野村総研強制わいせつ事件、幹部を書類送検~隠ぺい目的の組織的脅迫行為も裁判所が認定
「ブラック企業アナリスト」として、テレビ番組『ホンマでっか!?TV』(フジテレビ系)、「週刊SPA!」(扶桑社)などでもお馴染みの新田龍氏。計100社以上の人事/採用戦略に携わり、数多くの企業の裏側を知り尽くした新田氏が、ほかでは書けない「あの企業の裏側」を暴きます。
日本を代表するシンクタンク・株式会社野村総合研究所(東証一部<4307>/以下、野村総研)の中国・北京社副社長に相当する幹部(当時)が、2008年1月に上海で取引先の日本人女性営業担当者に強制わいせつ行為を働いたとされる、いわゆる「野村総研強制わいせつ事件」。

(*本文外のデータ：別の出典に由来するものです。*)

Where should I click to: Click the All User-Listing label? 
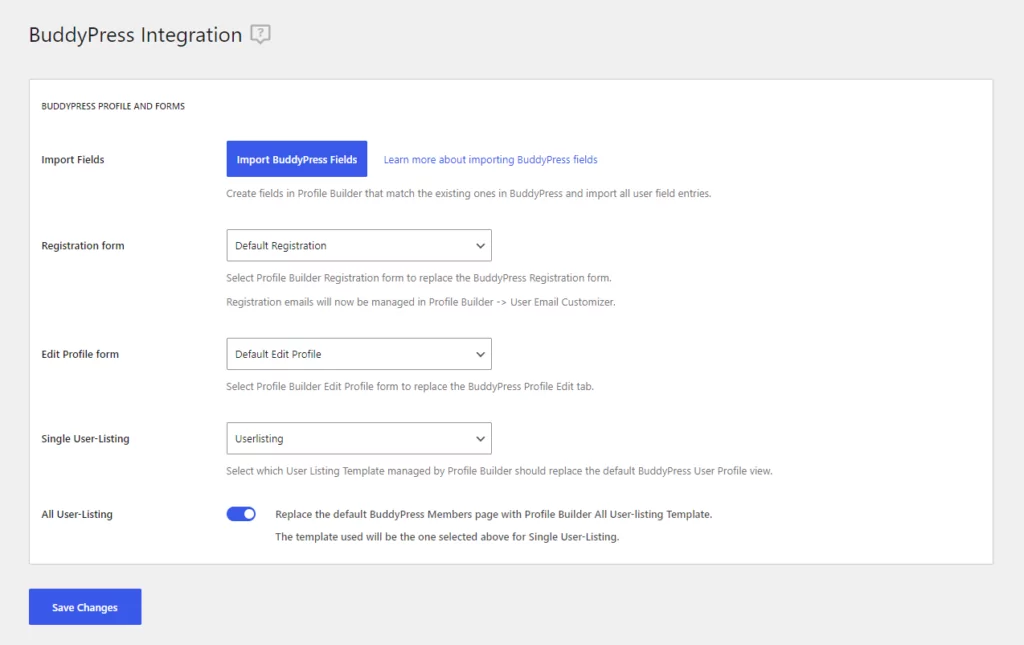click(76, 514)
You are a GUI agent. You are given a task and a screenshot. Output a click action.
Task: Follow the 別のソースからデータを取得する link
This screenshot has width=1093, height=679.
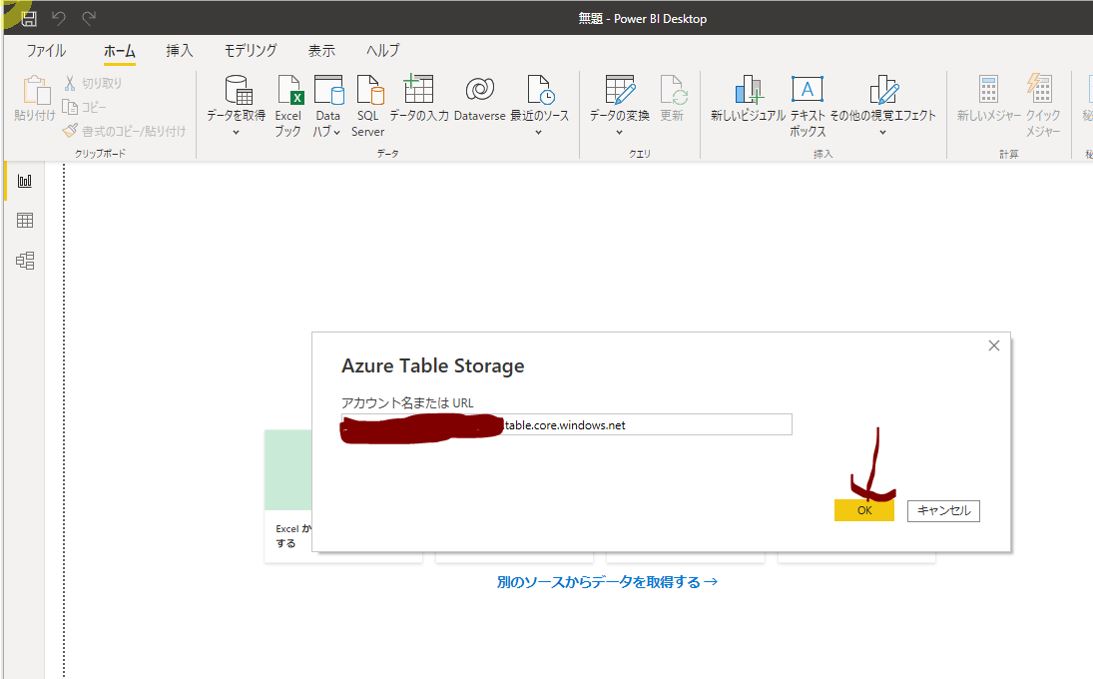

事件の概要としては、野村総研の北京社上海支社副総経理・Y氏が、取引候補先の女性社員を誘い出し、酒をさかんに飲ませて酔わせ、帰路に就く女性のタクシーに乗り込んできて体を触り、さらに女性が家に着くとY氏は女性の一人暮らしの自宅に上がりこみ、嫌がる女性に抱きつき接吻を迫った事件。
この事態を知った野村総研は、「Y氏は恋愛と思ってやった」と主張してY氏になんの処分もしないことを決定し、さらにY氏を被害者女性たちの近辺に配置しないという要求についても拒絶。そしてY氏自身は被害者女性たちが求める謝罪も拒絶し続けている。
そして本事件について捜査を進めていた警視庁が、昨年7月、現在は都内に居住し今でも野村総研に勤務するY氏を、強制わいせつ未遂罪容疑で書類送検していたことが、関係者らへの取材により判明した。
Y氏は捜査に対し、わいせつ行為については事実経緯を認め、「恋愛だと思ってやった」という主旨の話をしており「反省している」「もう2度とやらない」「被害者女性側に謝罪したい」などと反省を述べていたという。
そしてY氏は、これまで被害者女性には謝罪等の対応をすべて拒絶していた事実について、「会社(野村総研)の北京社幹部という立場があった、事件の交渉には会社も出てきていたので、認めることができず拒絶していた」と、会社のせいで謝罪ができずにいたとする主旨の内容を述べているという。
これを受け警視庁は東京地検に強制わいせつ未遂罪容疑で書類送検し、取材時現在も東京地検での捜査が続いている。
●組織ぐるみの隠ぺい行為が認定
野村総研はこれまで、被害者女性に対し「事実無根」だとして名誉棄損を民事で提訴していたが、そもそも被害者女性にはなんら違法性も関与も立証もできず、和解もできずに提訴の取り下げを行って実質上の全面敗訴が東京地裁で確定している。そして被害者女性らの支援者に対しても名誉棄損として訴えたが、裁判所より「強制わいせつ行為や、その上での隠ぺいのための野村総研側による脅迫行為などは真実の通りであり名誉棄損にならない」と裁判所の判決で認定されている。